Dari filosofi nama Argosari yang disematkan sebagai
wilayah bermukimnya para warga eks Tapol itu sangat jelas mengandung makna
mendalam bagi mereka, seakan menegaskan kembali bahwa mereka merupakan
orang-orang yang disingkirkan dan tidak diakui keberadaan nya di negeri ini. Walaupun
status kependudukan mereka sudah tidak lagi menyandang eks tapol namun, hal itu
belum cukup mengobati rasa kekecwaan yang mereka alami pada saat itu sampai
dengan detik ini. Stigma negatif terhadap mereka masih saja disematkan kepada
mereka walaupun tidak terpublikasi secara terbuka perlakuan diskriminatif masih
mereka alami terutama pemenuhan hak sipil politik yang mereka inginkan sebagai
warga negara Indonesia.
Sejarah kelam ini pasca relokasi pada tahun 1979
seharusnya sudah cukup bagi para warga eks tapol di desa itu merasakan
perlakuan diskriminasi, dan sudah seharusnya pula Pemerintah Kabupaten Kukar
memberikan perlindungan hukum dalam
setiap aspek kehidupan mereka terutama penghapusan stigma negatif dan pemenuhan
hak sipil politik . kepada warga eks tapol agar sama dengan warga lainya
sebagaimana didalam konteks persamaan kedudukan setiap warga negara Indonesia
di muka hukum. Pemenuhan hak sipil politik, merupakan keinginan yang menjadi
harapan mereka saat ini, terlebih diperuntukan bagi anak-anak keturunan para
eks tapol karena saat ini, hak sipil politik yang seharusnya mereka peroleh jauh
panggang dari api.
Perlakuan diskriminatif yang dialami oleh setiap
anak-anak keturunan eks tahanan politik
meskipun tidak terpublikasi secara umum namun masih dirasakan misalnya,
anak-anak keturunan eks tahanan politik tidak diperbolehkan untuk menikah
dengan anggota TNI pelarangan ini dilakukan oleh Kodam Mulawarman kepada
seluruh prajuritnya dari jenjang kepangkatan manapun. Jika, terbukti dan
ditemukan terdapat prajurit yang
melanggar tentunya akan diberikan sanksi tegas dengan 2 opsi yaitu, tetap
melanjutkan menikah dengan anak eks tahanan politik dan dipecat dari
kesatuannya atau membatalkan pernikahan dengan anak-anak keturunan warga eks
tahanan politik Kelurahan Argosari.
Perlakuan dikriminatif lainya yang dialami oleh anak-anak
keturunan eks tahanan politik Desa Siaga Kelurahan Argosari Kecamatan Samboja
Kabupaten Kutai Kartanegara juga terjadi didalam birokrasi pemerintahan pada
saat anak-anak keturunan eks tahanan politik Kelurahan Argosari Kecamatan
Samboja Kabupaten Kutai Kartanegara mendaftar menjadi Calon Pegawai Negeri
Sipil (CPNS) atau pegawai honorer di Satuan Perangkat Kerja Daerah (SKPD)

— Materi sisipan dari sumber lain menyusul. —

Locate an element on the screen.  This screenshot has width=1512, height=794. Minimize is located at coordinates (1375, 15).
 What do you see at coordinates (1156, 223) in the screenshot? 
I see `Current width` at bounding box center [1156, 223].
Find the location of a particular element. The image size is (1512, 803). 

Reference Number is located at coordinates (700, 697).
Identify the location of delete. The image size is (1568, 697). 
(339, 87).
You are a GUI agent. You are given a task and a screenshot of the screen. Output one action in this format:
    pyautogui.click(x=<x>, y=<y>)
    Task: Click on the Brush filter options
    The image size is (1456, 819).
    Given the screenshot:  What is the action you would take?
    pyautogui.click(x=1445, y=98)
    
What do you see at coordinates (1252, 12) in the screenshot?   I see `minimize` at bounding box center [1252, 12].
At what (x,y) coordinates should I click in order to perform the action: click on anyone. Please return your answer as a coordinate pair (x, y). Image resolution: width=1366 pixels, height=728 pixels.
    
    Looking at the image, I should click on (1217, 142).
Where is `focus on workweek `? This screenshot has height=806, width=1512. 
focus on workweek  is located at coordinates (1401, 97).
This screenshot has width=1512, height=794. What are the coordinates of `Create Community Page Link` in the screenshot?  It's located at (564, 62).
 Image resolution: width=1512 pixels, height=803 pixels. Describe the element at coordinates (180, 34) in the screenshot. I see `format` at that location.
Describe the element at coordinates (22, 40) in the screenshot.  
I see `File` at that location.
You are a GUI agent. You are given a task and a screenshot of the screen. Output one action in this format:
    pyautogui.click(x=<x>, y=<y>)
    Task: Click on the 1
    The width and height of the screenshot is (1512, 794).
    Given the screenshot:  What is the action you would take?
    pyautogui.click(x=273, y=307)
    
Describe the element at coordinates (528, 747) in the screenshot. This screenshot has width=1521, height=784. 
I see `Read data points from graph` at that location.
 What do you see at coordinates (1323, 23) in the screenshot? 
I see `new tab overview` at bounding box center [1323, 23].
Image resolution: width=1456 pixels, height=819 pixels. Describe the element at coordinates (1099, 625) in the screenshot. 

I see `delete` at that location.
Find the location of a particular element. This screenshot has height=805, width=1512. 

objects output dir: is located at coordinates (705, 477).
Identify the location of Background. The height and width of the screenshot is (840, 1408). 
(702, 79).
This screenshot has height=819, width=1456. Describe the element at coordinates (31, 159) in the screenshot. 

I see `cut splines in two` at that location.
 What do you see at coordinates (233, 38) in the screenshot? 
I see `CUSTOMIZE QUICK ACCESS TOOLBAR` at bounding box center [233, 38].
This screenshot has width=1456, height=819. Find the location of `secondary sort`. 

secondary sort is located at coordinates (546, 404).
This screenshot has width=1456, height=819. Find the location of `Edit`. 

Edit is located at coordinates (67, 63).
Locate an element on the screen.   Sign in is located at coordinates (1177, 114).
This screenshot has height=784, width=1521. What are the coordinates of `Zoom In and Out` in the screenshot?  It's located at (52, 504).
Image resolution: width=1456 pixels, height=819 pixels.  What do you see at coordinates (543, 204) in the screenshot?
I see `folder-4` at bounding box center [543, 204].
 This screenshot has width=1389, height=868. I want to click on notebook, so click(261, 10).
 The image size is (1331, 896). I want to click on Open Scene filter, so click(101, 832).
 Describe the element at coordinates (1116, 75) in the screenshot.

Pemerintahan Daerah Kabupaten Kutai Kartanegara. Kalaupun terdapat anak-anak
keturunan warga eks tahanan politik yang
diterima menjadi Calon Pegawai Negeri Sipil (CPNS), anak-anak warga eks tahanan
politik tersebut secara administrasi kependudukan harus berkorban untuk keluar
dari kartu keluarga orang tuanya atau tidak memakai nama orang kandungnya di
dalam mendaftar.
Selain itu, perlakuan diskriminatif yang lebih tidak
manusiawi juga pernah terjadi dan dialami salah satu anak eks Tapol lainya
yaitu pada saat anak keturunan eks Tapol mendaftarkan diri menjadi anggota
kepolisian, padahal anak tersebut telah menyelesaikan proses seleksi syarat
masuk menjadi anggota Polri ditingkat daerah, merubah akta kelahiran dan kartu
keluarga pun sudah dilakukan. Namun, nasib berkata lain pada pada saat anak
tersebut telah mengikuti proses pendidikan yang sudah berjalan itu harus
dipulangkan karena ayahnya merupakan mantan eks Tapol yang dituduh terlibat
pada gerakan 30 September 1965 dan saat ini masih bermukim di Desa Siaga
Kelurahan Argosari Kecamatan Samboja Kabupaten Kutai Kartanegara.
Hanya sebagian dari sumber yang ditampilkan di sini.